Just imagine how the Italian poet Petrarch must have felt when he came across the last surviving copy of Cicero’s letters moldering away in the basement of a house in central Italy.  Because of that discovery, this whole thing called the Renaissance got going.  I am sure that to the generations of people in between the ancient Romans and the Renaissance, Cicero’s letters seemed like a bunch of old junk, or worse, something offensive to their religious ideology.  Thank God they survived.

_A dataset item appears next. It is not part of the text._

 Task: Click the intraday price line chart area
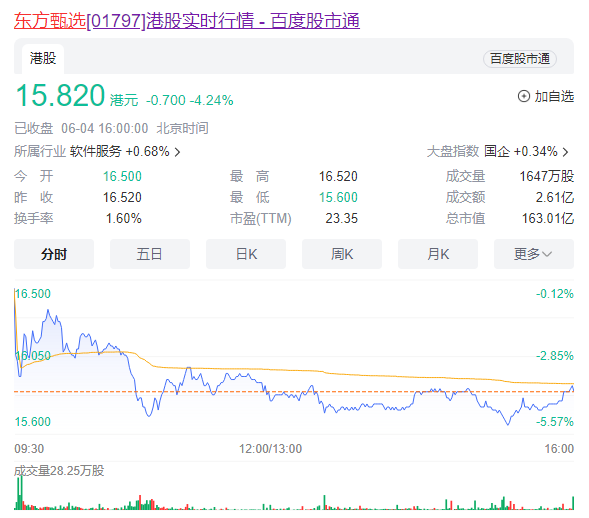pos(294,357)
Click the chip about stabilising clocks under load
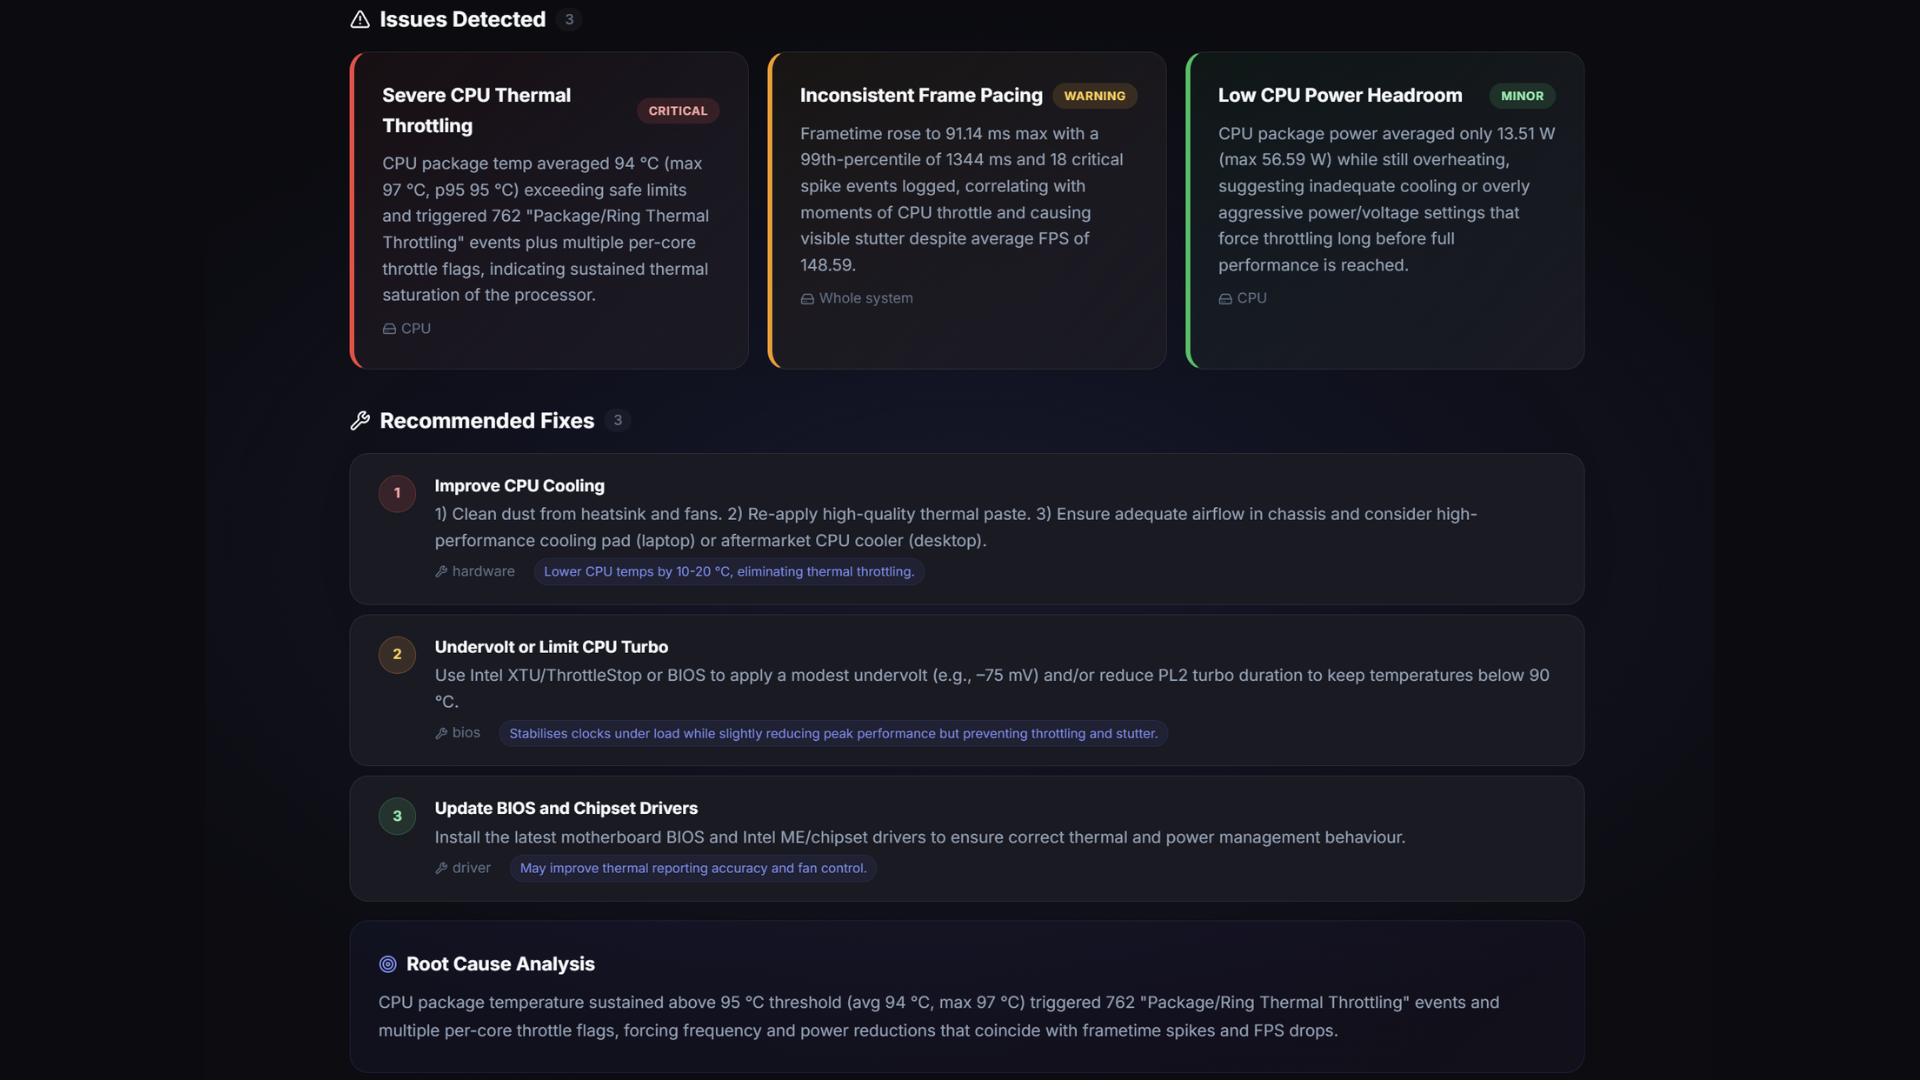The width and height of the screenshot is (1920, 1080). click(832, 733)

There is also the story-loving part of me that loves lost things that can always be rediscovered.  I love treasure maps, lost cities, buried treasure, and forgotten lore.  Whenever I read about something like the libraries of Timbuktu, I feel some of that boyish excitement stir in me.  Whenever I read about vandalism or the unstoppable spread of homogenous global culture (Tibet, Mongolia, the Amazon), some of that excitement dies.  This may be a less politically correct reason to care about the libraries of Timbuktu, but it is the reason closest to my heart.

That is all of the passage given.